Without wanting to dive into an uncharted level of cheese, after being a fan from the age of six and it being a constant in my life ever since, having a professional wrestling match had been the culmination of a life’s dream.

My original intention was to train, have one match and document my experience – but as it stands I think the gi is going to have to stay in the closet a bit longer now that I’m officially a wrassler!

 

 

 

 

My Gimmick is Jiu-Jitsu…

About three and a half months ago I put my beloved Gi(s) to one side. The decision to walk away from something that meant everything to me and pretty much defined my existence had not been easy, but I felt an irresistible pull to pursue my childhood goal of becoming a pro-wrestler, if only for one match. At thirty-three, with a lot of grappling-based mileage, time was running out before my body completely fell to pieces. In the interests of honesty, I hadn’t gone completely cold turkey with jiu-jitsu, I was still training and teaching no-gi.

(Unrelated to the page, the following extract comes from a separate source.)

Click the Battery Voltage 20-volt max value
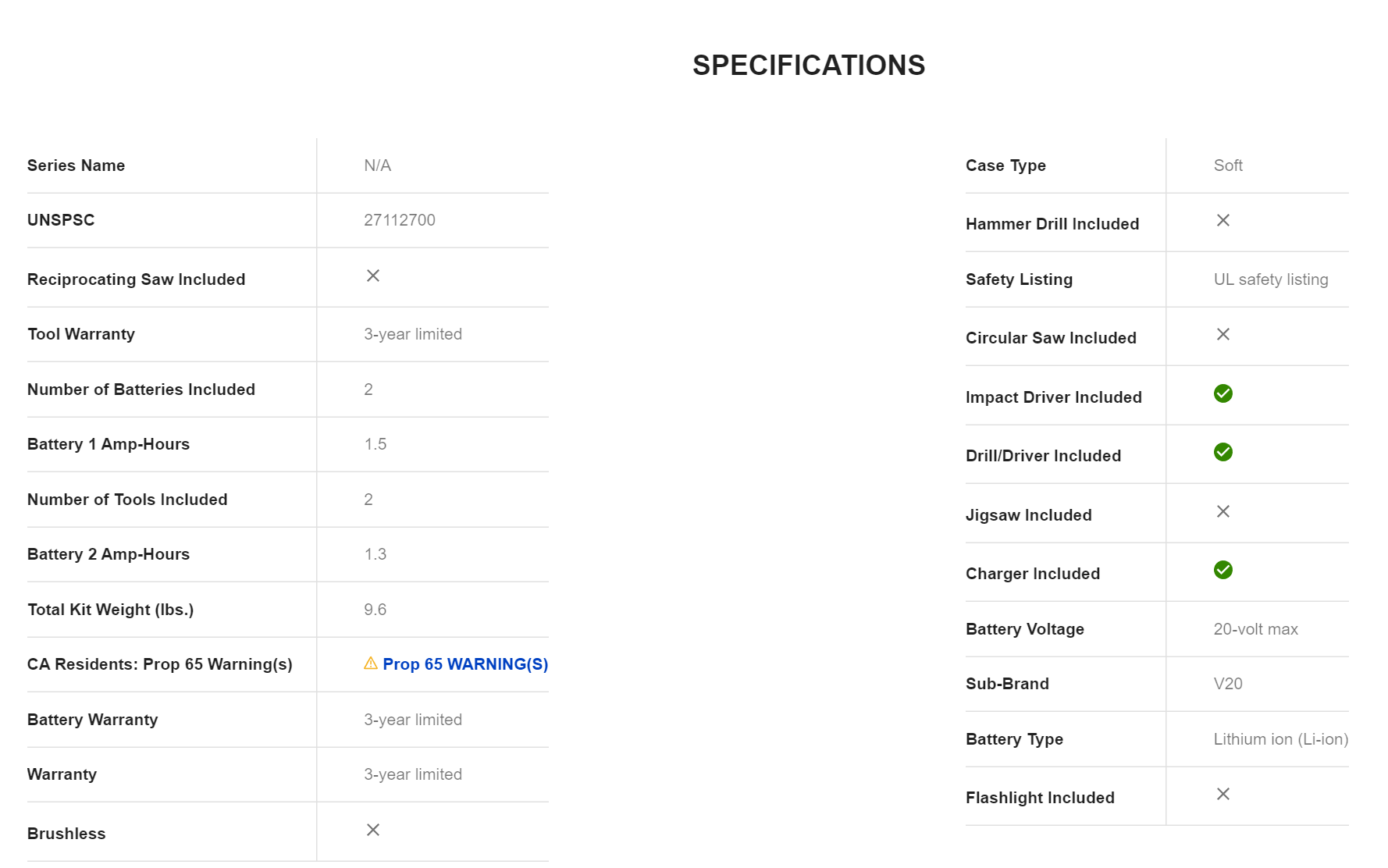 (1255, 629)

While learning the craft of pro-wrestling – I seemed to pick up the basics relatively quickly, my legit grappling background paid dividends. The concept of bumping was essentially just break-falling, something that came naturally after years of cats dumping me on my head. I have always been highly averse to pain, and often prone to hyperbole in regard to the extent I was actually suffering, especially when it came to accidents on the mats, so the idea of ‘selling’ being beaten up came quite naturally.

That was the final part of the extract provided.